Consultants and Senior Residents in the outpatient department (OPD) and inpatient department (IPD) of Psychiatry, AIIMS, New Delhi shall be requested to refer all the patients with MDD having suicidal ideation. Out of the referred patients, those with HAMD score >17 (moderate or severe depression) will be chosen by a purposive method for participation in the study. Diagnosis of depression will be confirmed using DSM-5 criteria by clinical interview and subjects fulfilling the inclusion and exclusion criteria will be recruited. Subjects will be screened for psychiatric comorbidities using clinical interviews. Physical, neurological and substance use comorbidity as well as pregnancy/lactation will be ruled out by history and clinical examination. Written consent will be taken prior to participation in the study.

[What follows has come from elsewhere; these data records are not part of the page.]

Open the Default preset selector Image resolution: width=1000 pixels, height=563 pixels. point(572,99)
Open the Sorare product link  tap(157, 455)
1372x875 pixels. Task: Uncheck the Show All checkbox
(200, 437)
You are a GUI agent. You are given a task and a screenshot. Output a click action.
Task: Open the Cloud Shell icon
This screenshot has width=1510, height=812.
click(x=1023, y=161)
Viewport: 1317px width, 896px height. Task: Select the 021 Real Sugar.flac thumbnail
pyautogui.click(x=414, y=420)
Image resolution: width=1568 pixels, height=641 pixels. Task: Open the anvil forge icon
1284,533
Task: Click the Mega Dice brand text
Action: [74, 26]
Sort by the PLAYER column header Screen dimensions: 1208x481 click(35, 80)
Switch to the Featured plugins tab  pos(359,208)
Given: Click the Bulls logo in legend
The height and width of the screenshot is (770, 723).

Those recruited in the study shall be randomized into two groups using block randomization into Active intervention group (IV Ketamine infusion) and Sham intervention group (IV Normal Saline infusion). Investigator and subject will be blind to group allocation. Investigator will allocate the subject to an alphanumeric id (A1/B2) and will refer the patient to mECT facility. Nursing staff will include the subject in one of the 2 groups of intervention based on a pre-defined chart (X/Y) prepared by the guide mentioning group allocation. Subjects would keep receiving the medications that they are taking and a record of it would be made. Pharmacological treatment will be decided by treating clinician.

Baseline assessments (at maximum of 2 days before beginning of intervention) would be done. Sociodemographic and Clinical data (Semi-structured datasheet) would be recorded. Questionnaires (HAMD, HAMA, KSET screening) would be applied and 2 ml blood would be drawn (for BDNF estimation). Cortical activation would be assessed (using fNIRS and qEEG) for resting as well as task related states.

All subjects will receive 6 sessions of saline or ketamine iv infusion (over 2 weeks) depending on their allocated groups. Post-intervention (after every IV session with ketamine or normal saline), evaluation with outcome parameters after 40 (+20) min of intervention (HAMD, HAMA, and KSET acute treatment) would be done. Thus, a total of six times post-intervention assessment would take place. Thereafter, further two more assessments (after 4 weeks and 8 weeks of recruitment (± 2-3 days)) would be done using the baseline questionnaires (HAMD, HAMA, KSET follow up), cortical activity (fNIRS and qEEG), and 2 ml blood would be drawn (for BDNF estimation). Any subject leaving the study prior to receiving complete intervention sessions, will be assessed on the leaving day if possible.